瞬く間に憎悪は広がり、やがてそれらは聖地と呼ばれた関ヶ原を……―――妖にとっての怨念の塊にしてしまったの。
「俺たちの力は……先祖の憎悪によって覚醒したものだったんだ」
「血と同じ色の瞳……か」
この頃の鬼と妖は特に手を結んではおらず、ただ存在としては互いに認め合っていたわ。
だけど、関ヶ原の戦いから聖地を奪われた妖が狂っていくのを目の当たりにした鬼は、その憎悪をなんとか人の世から逸らしたかったの。
鬼と人は関わりを持つことは禁じられていた。
政に関わるなんて以ての外。それは今も受け継がれているわ。
だけど、同じ人外である妖が人の世の歴史に残り、干渉してしまうのも見過ごせなかった。

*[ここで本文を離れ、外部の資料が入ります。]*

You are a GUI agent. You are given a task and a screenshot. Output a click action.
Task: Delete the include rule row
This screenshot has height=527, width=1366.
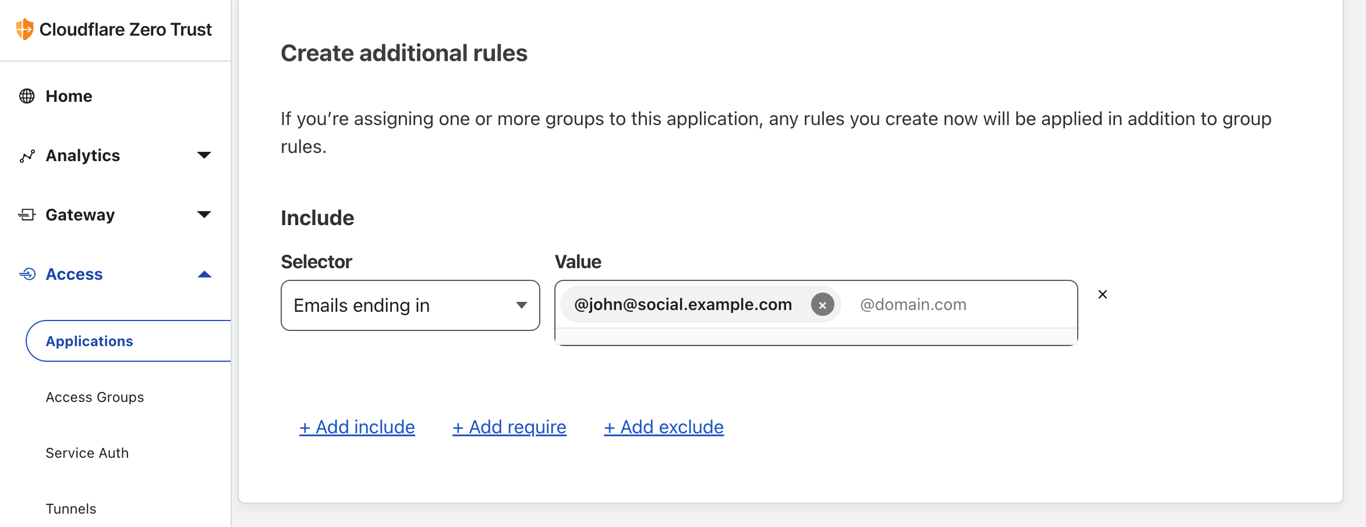point(1102,294)
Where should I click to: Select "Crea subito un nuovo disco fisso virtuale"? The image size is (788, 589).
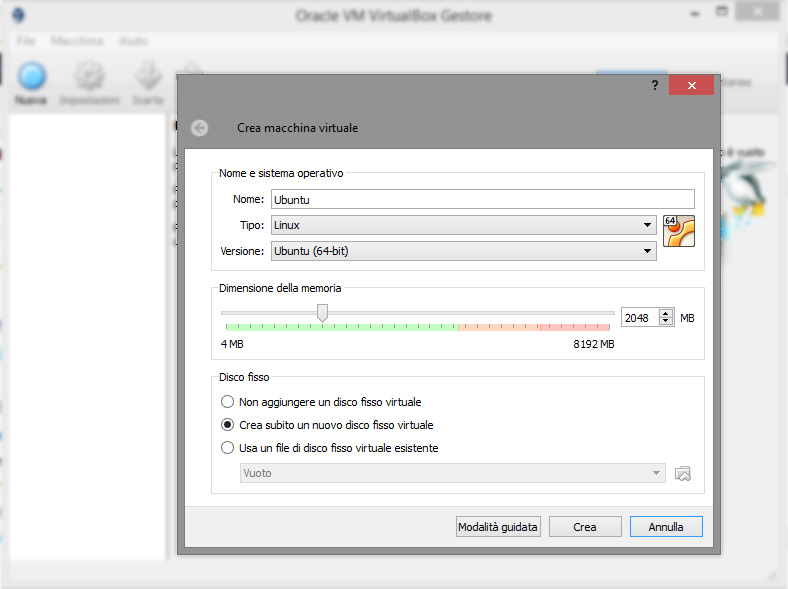[227, 425]
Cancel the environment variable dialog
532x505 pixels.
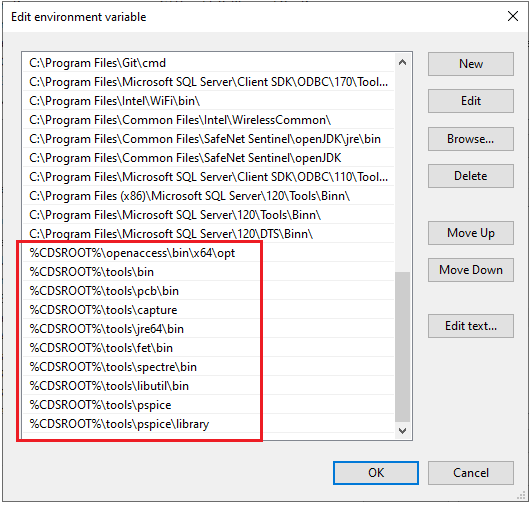click(x=471, y=473)
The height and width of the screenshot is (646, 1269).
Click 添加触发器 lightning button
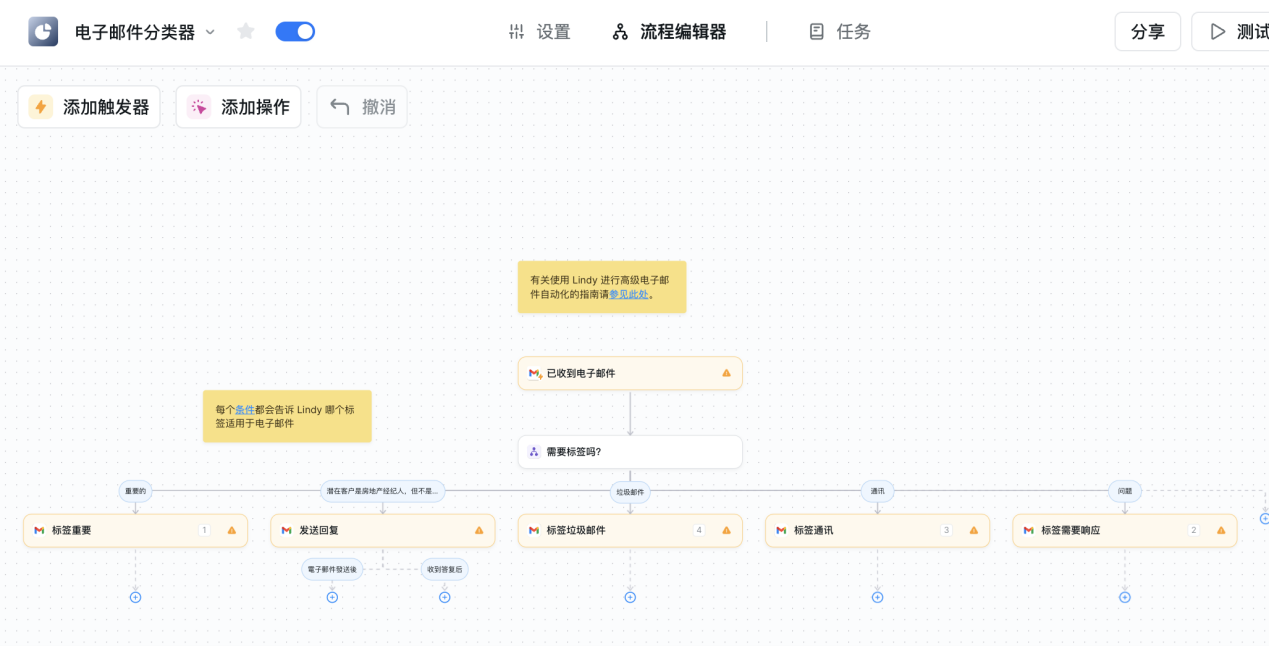[x=89, y=107]
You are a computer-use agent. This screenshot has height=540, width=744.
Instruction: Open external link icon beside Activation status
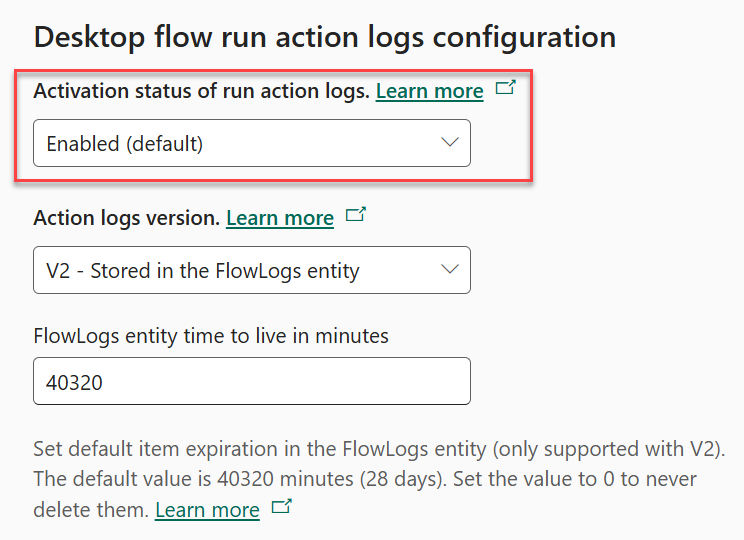point(505,87)
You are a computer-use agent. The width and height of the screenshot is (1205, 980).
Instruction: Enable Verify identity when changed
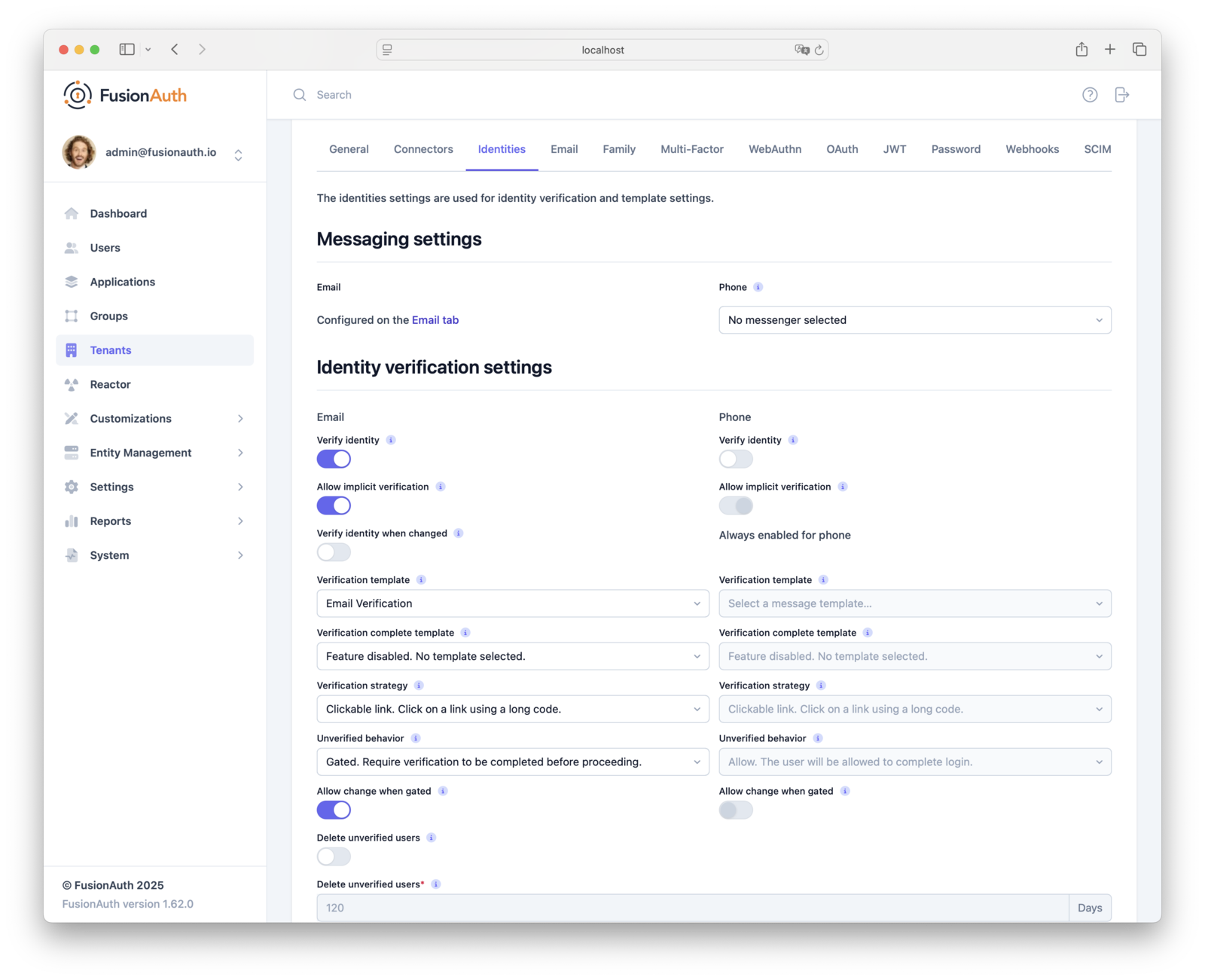pos(334,552)
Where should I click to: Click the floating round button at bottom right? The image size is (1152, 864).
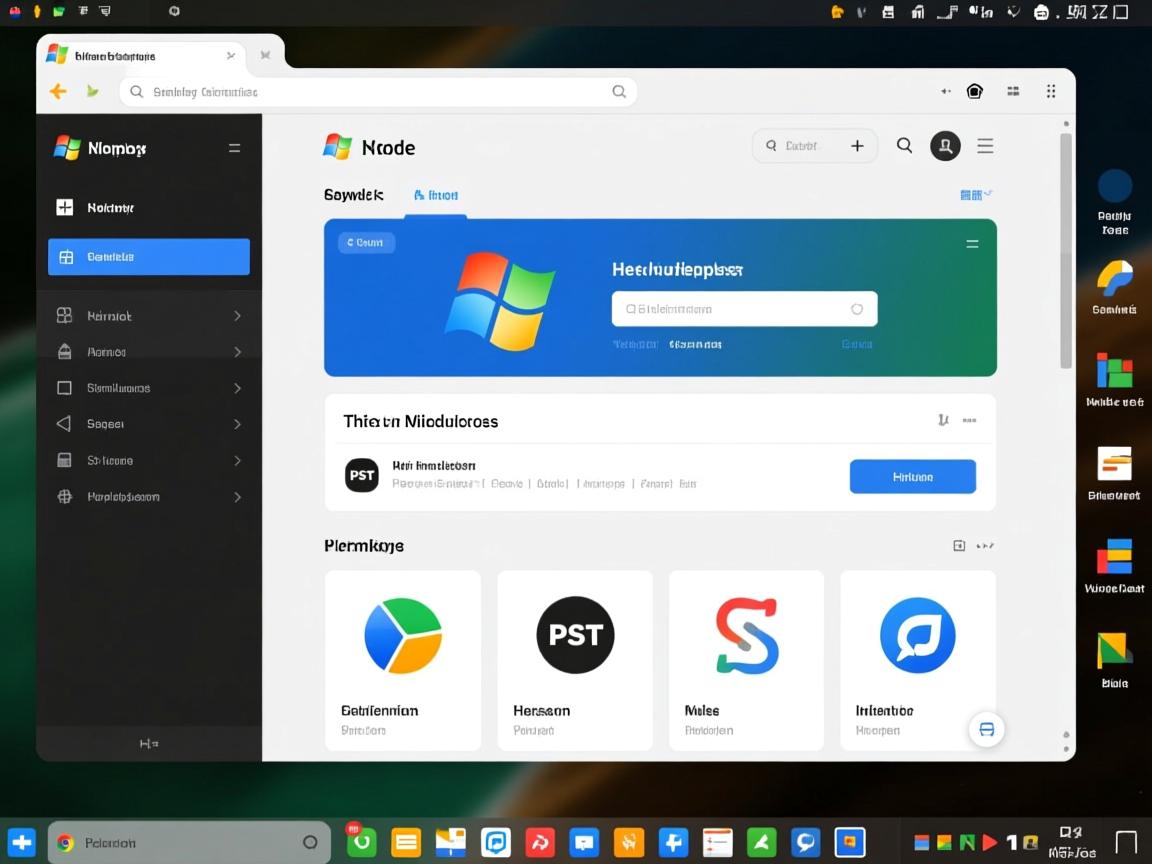pyautogui.click(x=986, y=730)
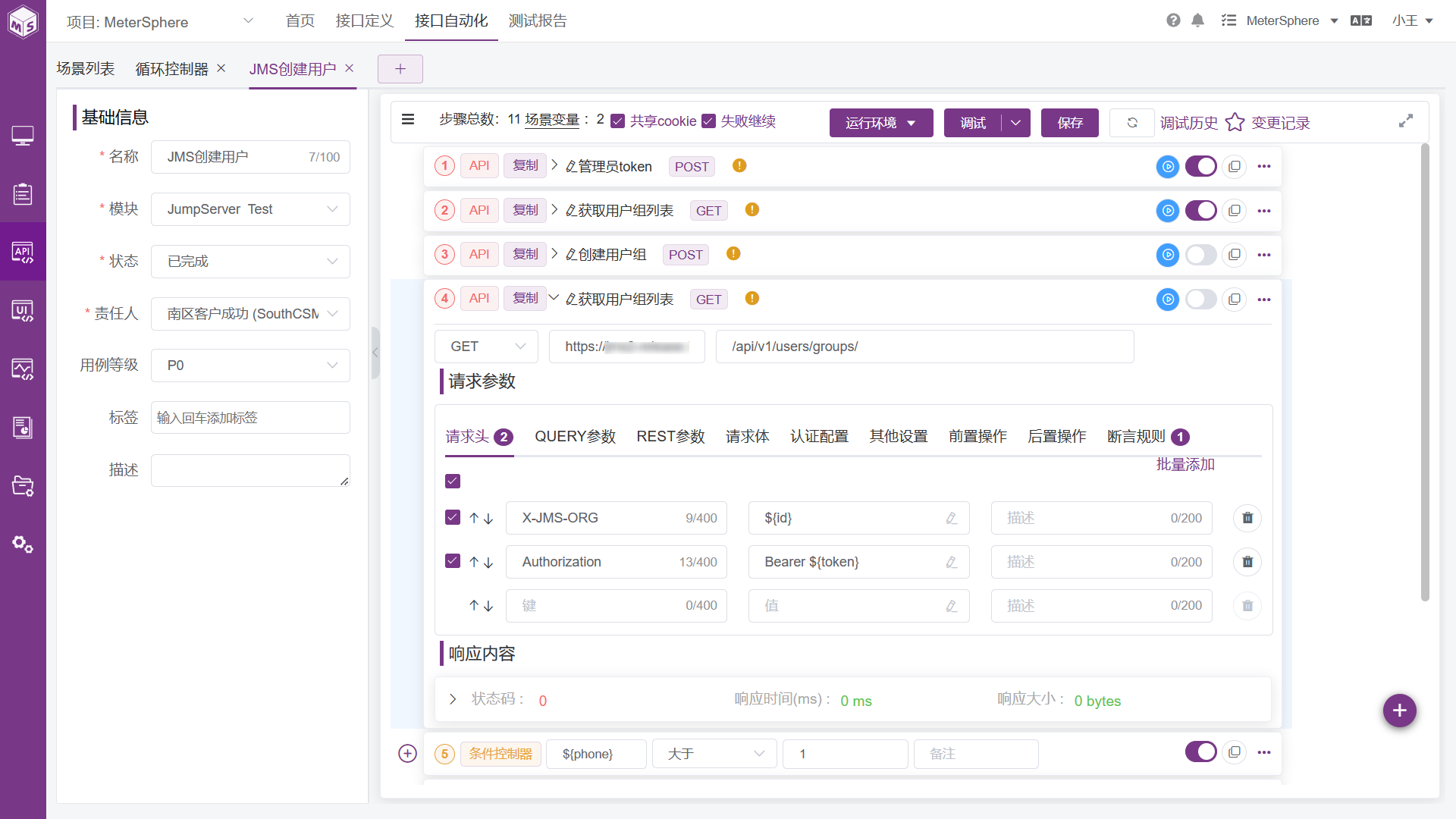Open more options for step 3 创建用户组
Screen dimensions: 1456x819
pyautogui.click(x=1264, y=255)
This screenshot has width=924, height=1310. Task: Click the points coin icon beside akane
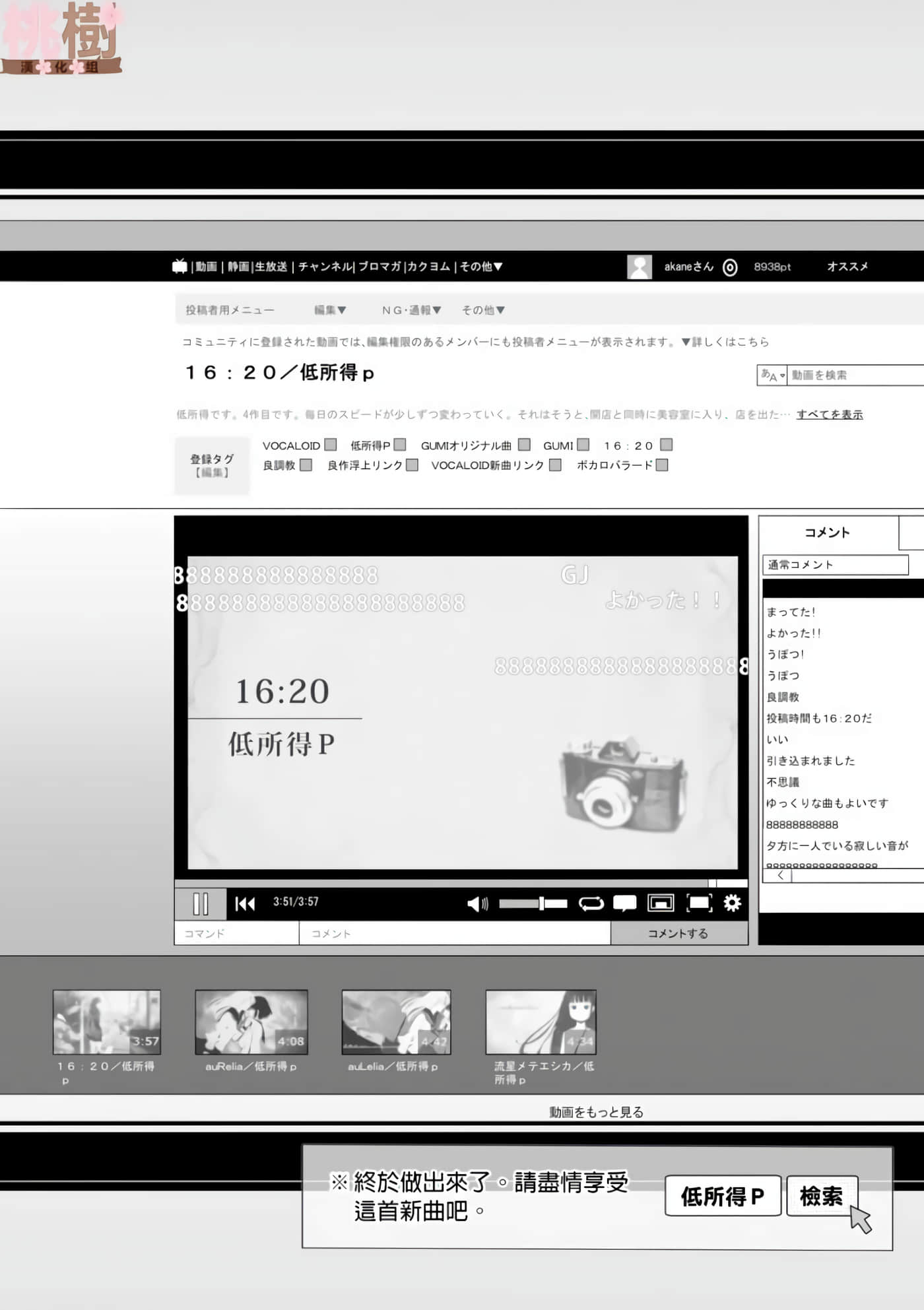[730, 267]
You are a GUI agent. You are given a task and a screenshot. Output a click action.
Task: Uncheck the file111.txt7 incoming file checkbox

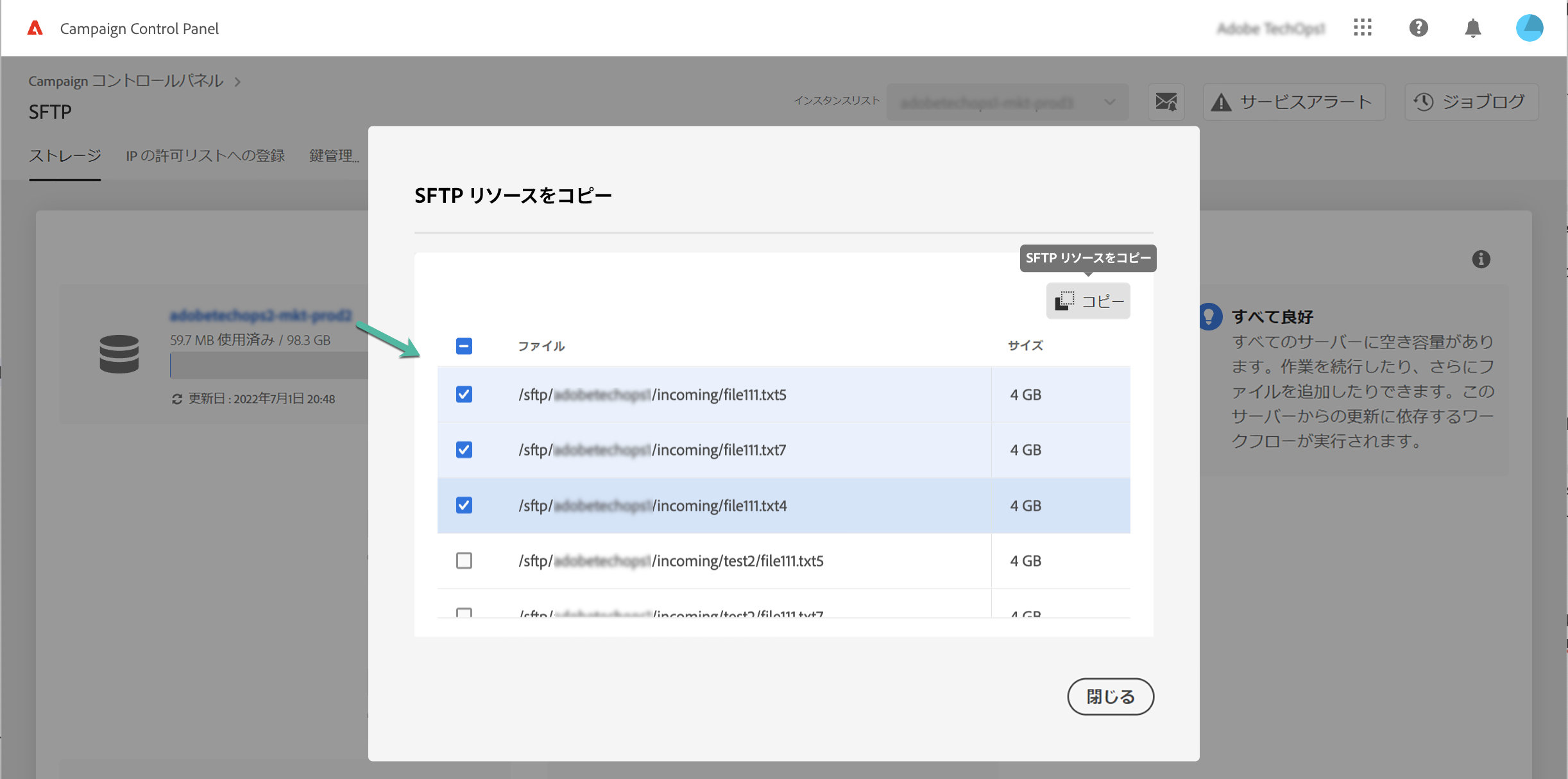click(x=464, y=450)
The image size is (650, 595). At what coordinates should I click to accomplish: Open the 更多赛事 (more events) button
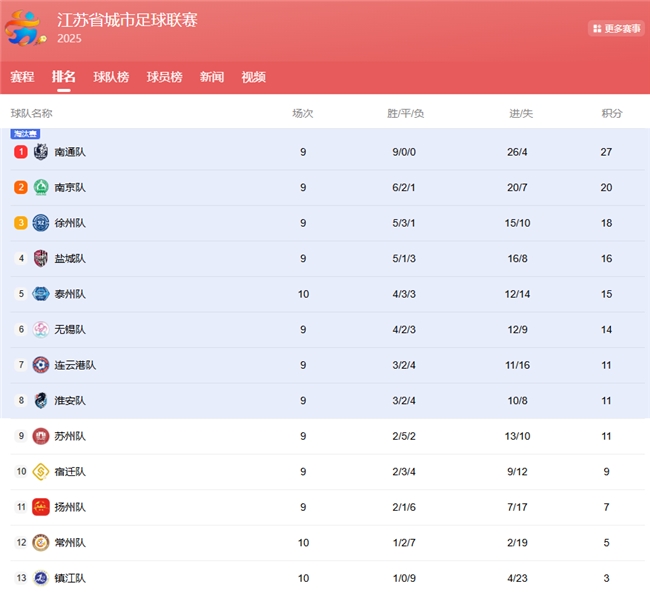(616, 29)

人ではない鬼だからこそ、妖を止められると信じていたのね。
そうして鬼が動き出そうとする間に、今度は妖同士で命の奪い合いが始まってしまったの。
「……っ」
「え……?」
僅かに残された力の源を、異種同士で奪い合ったのがきっかけみたいね。
力も覚醒していた者も多くて、今度こそ関ヶ原は妖の血祭りだったと聞いた……。
人の世の歴史に存在を残すのも勿論止めたかったけれど、妖同士が殺し合うなんて……当時の鬼は見てられなかった。
鬼は平和を願う生き物だったし、妖の本来の姿も知っていたからでしょうね。
だから、役目を与えたの。
「それが……―――」
―――そう。
あなた達が今も守護する、“鬼を守る”という役目よ。